··· Provided information ···
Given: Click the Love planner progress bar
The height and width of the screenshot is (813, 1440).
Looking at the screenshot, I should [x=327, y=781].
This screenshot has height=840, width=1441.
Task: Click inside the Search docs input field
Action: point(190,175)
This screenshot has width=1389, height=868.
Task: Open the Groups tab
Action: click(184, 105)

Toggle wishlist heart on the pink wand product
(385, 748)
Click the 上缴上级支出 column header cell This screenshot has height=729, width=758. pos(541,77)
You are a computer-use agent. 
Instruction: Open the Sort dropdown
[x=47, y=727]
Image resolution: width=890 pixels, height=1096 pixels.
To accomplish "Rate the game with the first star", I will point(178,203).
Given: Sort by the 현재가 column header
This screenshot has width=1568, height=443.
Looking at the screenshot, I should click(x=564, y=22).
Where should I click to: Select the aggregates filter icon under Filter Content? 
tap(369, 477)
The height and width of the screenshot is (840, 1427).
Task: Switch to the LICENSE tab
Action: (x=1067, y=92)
···
• [Problem]:
Duplicate everything in the data above from the line containing "Image resolution: width=890" down to the line containing "Looking at the screenshot, I should click(x=564, y=22).", including both of those lines.

• [The completed task]:
Image resolution: width=890 pixels, height=1096 pixels.
To accomplish "Rate the game with the first star", I will point(178,203).
Given: Sort by the 현재가 column header
This screenshot has width=1568, height=443.
Looking at the screenshot, I should click(x=564, y=22).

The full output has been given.